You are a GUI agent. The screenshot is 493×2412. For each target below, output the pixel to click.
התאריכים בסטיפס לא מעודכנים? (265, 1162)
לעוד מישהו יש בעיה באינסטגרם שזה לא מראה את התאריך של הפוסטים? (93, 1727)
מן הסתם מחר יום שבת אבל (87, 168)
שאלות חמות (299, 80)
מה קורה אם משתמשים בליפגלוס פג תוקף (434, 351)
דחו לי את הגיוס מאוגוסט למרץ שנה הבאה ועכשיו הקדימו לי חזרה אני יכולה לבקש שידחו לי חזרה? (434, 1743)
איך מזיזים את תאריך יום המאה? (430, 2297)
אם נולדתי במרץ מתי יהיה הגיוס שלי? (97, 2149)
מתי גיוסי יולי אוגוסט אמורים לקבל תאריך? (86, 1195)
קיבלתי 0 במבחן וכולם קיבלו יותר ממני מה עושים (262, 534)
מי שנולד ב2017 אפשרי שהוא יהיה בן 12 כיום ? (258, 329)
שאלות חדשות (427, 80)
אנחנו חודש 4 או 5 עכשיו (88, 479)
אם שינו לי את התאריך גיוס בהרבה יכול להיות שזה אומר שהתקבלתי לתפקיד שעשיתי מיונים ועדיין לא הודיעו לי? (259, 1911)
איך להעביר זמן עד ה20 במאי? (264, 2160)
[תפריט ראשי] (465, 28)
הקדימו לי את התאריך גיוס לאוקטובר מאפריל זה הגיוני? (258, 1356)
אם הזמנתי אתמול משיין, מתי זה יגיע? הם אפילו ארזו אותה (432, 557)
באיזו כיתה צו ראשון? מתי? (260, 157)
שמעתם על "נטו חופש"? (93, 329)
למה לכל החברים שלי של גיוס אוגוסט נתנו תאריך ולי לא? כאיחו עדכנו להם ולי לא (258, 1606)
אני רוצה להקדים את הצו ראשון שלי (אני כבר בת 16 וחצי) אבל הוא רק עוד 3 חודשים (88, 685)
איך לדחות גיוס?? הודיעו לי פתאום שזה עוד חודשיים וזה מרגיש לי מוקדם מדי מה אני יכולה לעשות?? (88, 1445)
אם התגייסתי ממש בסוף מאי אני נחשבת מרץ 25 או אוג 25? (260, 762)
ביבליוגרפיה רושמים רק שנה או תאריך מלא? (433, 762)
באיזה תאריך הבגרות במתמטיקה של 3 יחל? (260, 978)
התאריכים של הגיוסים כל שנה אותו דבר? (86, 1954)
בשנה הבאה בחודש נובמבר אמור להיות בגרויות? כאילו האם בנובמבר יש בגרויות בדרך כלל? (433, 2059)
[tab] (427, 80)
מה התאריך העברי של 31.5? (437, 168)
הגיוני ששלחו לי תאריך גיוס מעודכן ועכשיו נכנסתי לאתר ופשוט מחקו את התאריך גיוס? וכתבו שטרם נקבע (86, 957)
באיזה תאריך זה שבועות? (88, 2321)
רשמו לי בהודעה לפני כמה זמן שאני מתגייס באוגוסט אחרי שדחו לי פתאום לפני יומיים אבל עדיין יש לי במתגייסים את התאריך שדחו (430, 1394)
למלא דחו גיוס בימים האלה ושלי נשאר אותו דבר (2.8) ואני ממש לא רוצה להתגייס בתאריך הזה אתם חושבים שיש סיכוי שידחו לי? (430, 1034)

Do this
Present the data above as a Markdown table with the columns No. and Text. Number each line in order and leave out any blank lines.

Task answer
| No. | Text |
|---|---|
| 1 | You are a GUI agent. The screenshot is 493×2412. For each target below, output the pixel to click. |
| 2 | התאריכים בסטיפס לא מעודכנים? (265, 1162) |
| 3 | לעוד מישהו יש בעיה באינסטגרם שזה לא מראה את התאריך של הפוסטים? (93, 1727) |
| 4 | מן הסתם מחר יום שבת אבל (87, 168) |
| 5 | שאלות חמות (299, 80) |
| 6 | מה קורה אם משתמשים בליפגלוס פג תוקף (434, 351) |
| 7 | דחו לי את הגיוס מאוגוסט למרץ שנה הבאה ועכשיו הקדימו לי חזרה אני יכולה לבקש שידחו לי חזרה? (434, 1743) |
| 8 | איך מזיזים את תאריך יום המאה? (430, 2297) |
| 9 | אם נולדתי במרץ מתי יהיה הגיוס שלי? (97, 2149) |
| 10 | מתי גיוסי יולי אוגוסט אמורים לקבל תאריך? (86, 1195) |
| 11 | קיבלתי 0 במבחן וכולם קיבלו יותר ממני מה עושים (262, 534) |
| 12 | מי שנולד ב2017 אפשרי שהוא יהיה בן 12 כיום ? (258, 329) |
| 13 | שאלות חדשות (427, 80) |
| 14 | אנחנו חודש 4 או 5 עכשיו (88, 479) |
| 15 | אם שינו לי את התאריך גיוס בהרבה יכול להיות שזה אומר שהתקבלתי לתפקיד שעשיתי מיונים ועדיין לא הודיעו לי? (259, 1911) |
| 16 | איך להעביר זמן עד ה20 במאי? (264, 2160) |
| 17 | [תפריט ראשי] (465, 28) |
| 18 | הקדימו לי את התאריך גיוס לאוקטובר מאפריל זה הגיוני? (258, 1356) |
| 19 | אם הזמנתי אתמול משיין, מתי זה יגיע? הם אפילו ארזו אותה (432, 557) |
| 20 | באיזו כיתה צו ראשון? מתי? (260, 157) |
| 21 | שמעתם על "נטו חופש"? (93, 329) |
| 22 | למה לכל החברים שלי של גיוס אוגוסט נתנו תאריך ולי לא? כאיחו עדכנו להם ולי לא (258, 1606) |
| 23 | אני רוצה להקדים את הצו ראשון שלי (אני כבר בת 16 וחצי) אבל הוא רק עוד 3 חודשים (88, 685) |
| 24 | איך לדחות גיוס?? הודיעו לי פתאום שזה עוד חודשיים וזה מרגיש לי מוקדם מדי מה אני יכולה לעשות?? (88, 1445) |
| 25 | אם התגייסתי ממש בסוף מאי אני נחשבת מרץ 25 או אוג 25? (260, 762) |
| 26 | ביבליוגרפיה רושמים רק שנה או תאריך מלא? (433, 762) |
| 27 | באיזה תאריך הבגרות במתמטיקה של 3 יחל? (260, 978) |
| 28 | התאריכים של הגיוסים כל שנה אותו דבר? (86, 1954) |
| 29 | בשנה הבאה בחודש נובמבר אמור להיות בגרויות? כאילו האם בנובמבר יש בגרויות בדרך כלל? (433, 2059) |
| 30 | [tab] (427, 80) |
| 31 | מה התאריך העברי של 31.5? (437, 168) |
| 32 | הגיוני ששלחו לי תאריך גיוס מעודכן ועכשיו נכנסתי לאתר ופשוט מחקו את התאריך גיוס? וכתבו שטרם נקבע (86, 957) |
| 33 | באיזה תאריך זה שבועות? (88, 2321) |
| 34 | רשמו לי בהודעה לפני כמה זמן שאני מתגייס באוגוסט אחרי שדחו לי פתאום לפני יומיים אבל עדיין יש לי במתגייסים את התאריך שדחו (430, 1394) |
| 35 | למלא דחו גיוס בימים האלה ושלי נשאר אותו דבר (2.8) ואני ממש לא רוצה להתגייס בתאריך הזה אתם חושבים שיש סיכוי שידחו לי? (430, 1034) |